Monitor ESXi servers health with Nagios

hwesxi1

Monitoring ESXi servers health is the keyword to keep the virtual infrastructure fully working and the servers status under control.

As monitoring systems, Nagios is the solution I mostly use for the networks I manage. To check VMware ESXi 4.x/5.0 servers, there is a great plugin called check_esxi_hardware.py written by Claudio Kuenzler mentioned also in the VMware community.

Information reported by the plugin are the same as shown in the vSphere Client navigating to Configuration tab –> Health Status.

hwesxi2

 

Prerequisites

To use the plugin, Nagios server requires the following components installed:

  • Python
  • Python extension pywbem. Download the extension here.

 

Procedure

In Nagios server, install Python using the command yum.

# yum install python

hwesxi3

Using wget command, download the Python pywbem extension in the system.

# wget http://downloads.sourceforge.net/project/pywbem/pywbem/pywbem-0.7/
pywbem-0.7.0.tar.gz?r=http%3A%2F%2Fsourceforge.net%2Fprojects%2Fpywbem%2
Ffiles%2F&ts=1332321760&use_mirror=freefr

hwesxi4

Unpack the downloaded file using the tar command.

# tar -vxzf pywbem-0.7.0.tar.gz

hwesxi5

Install the pywbem extension running from the console the command setup.py.

# cd pywbem-0.7.0
# python setup.py install

hwesxi6

Download the check_esxi_hardware.py plugin and copy the file in the directory  /usr/lib/nagios/plugins.

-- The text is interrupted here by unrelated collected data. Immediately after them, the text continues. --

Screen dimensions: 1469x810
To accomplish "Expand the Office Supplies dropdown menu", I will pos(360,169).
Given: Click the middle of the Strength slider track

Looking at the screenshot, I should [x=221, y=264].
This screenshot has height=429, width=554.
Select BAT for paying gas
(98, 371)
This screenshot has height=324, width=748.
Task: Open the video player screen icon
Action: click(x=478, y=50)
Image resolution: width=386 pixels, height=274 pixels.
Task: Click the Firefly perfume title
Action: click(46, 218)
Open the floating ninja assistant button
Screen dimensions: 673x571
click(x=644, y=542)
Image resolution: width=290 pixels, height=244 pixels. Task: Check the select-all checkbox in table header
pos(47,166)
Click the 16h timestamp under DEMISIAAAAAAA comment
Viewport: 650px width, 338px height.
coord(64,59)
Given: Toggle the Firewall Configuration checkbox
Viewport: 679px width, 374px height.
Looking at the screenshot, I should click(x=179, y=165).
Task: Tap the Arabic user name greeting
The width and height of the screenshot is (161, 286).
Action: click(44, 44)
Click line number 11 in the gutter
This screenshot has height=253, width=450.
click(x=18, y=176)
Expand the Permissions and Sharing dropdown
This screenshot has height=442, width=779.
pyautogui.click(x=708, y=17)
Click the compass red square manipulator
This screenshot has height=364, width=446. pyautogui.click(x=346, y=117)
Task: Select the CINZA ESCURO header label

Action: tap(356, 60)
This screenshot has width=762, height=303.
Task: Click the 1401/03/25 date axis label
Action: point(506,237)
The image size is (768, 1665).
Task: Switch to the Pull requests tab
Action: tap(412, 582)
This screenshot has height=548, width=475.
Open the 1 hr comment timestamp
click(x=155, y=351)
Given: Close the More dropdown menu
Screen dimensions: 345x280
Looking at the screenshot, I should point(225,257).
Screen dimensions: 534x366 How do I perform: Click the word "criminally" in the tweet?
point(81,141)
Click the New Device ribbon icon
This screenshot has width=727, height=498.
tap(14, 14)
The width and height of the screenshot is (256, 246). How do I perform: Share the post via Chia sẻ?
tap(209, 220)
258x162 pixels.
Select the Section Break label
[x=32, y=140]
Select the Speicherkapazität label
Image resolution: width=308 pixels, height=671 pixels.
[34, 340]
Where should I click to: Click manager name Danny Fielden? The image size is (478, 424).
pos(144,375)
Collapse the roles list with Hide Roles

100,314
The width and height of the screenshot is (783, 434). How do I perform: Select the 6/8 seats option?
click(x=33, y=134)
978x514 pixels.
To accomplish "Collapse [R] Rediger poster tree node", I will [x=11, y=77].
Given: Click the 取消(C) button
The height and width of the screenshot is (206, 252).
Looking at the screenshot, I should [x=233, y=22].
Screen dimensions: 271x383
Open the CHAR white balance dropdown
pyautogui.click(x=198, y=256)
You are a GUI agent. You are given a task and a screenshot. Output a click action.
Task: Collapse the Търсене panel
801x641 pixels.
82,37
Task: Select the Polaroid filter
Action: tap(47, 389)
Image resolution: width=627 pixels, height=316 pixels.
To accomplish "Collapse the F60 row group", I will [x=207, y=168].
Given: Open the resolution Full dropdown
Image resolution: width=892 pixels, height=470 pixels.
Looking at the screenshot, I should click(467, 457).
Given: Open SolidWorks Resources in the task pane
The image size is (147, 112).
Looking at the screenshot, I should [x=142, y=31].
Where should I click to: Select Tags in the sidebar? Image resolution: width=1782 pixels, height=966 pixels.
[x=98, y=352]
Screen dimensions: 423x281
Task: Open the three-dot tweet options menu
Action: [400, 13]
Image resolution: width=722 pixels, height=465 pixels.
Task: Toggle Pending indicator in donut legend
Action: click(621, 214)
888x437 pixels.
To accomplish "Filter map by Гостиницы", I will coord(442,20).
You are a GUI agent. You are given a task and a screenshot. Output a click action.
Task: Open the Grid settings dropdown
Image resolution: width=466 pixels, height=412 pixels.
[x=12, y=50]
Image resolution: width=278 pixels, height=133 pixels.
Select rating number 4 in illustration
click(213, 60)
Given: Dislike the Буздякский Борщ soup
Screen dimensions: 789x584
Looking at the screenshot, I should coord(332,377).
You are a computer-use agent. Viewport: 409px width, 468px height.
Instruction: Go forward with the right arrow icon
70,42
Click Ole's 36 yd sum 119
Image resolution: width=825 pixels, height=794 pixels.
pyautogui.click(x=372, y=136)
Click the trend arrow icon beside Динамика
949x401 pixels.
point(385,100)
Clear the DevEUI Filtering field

# wget http://www.claudiokuenzler.com/nagios-plugins/check_esxi_hardware.py
# cp check_esxi_hardware.py /usr/lib/nagios/plugins/

hwesxi7

When the plugin has been copied, make the file check_esxi_hardware.py executable.

# chmod 755 check_esxi_hardware.py

The correct syntax to check the ESXi server is the following:

./check_esxi_hardware.py -H IP_address_esxi -U username -P password -V vendor

Where the username must be created in the host ESXi and member of the root group. Since the use of the root user is not recommended for security reasons, create a dedicated account with vSphere Client.

hwesxi8

 

Testing the plugin

When installation completes, the plugin should be tested to check the correct functionality. To test an HP server health status for instance, from the console type the command:

# ./check_esxi_hardware.py -H esxi1 -U username -P password -V hp

hwesxi8

If everything works as expected, you should receive a message similar as reported in the picture above.

To make the hardware check automatic, the correct command must be defined in Nagios.

define command { 
command_name   check_esxi_hardware 
command_line   $USER1$/check_esxi_hardware.py -H $HOSTADDRESS$ -U $ARG1$ –P $ARG2$ -V $ARG3$ 
}

The monitoring system is now able to to display the hardware health status of configured servers in the network. For additional configuration check the plugin author website.

hwesxi10

 

When the hardware status of ESXi servers is properly monitored, time requested to identify a problem is lower minimizing the risk of a service interruption.
esxi server health check 1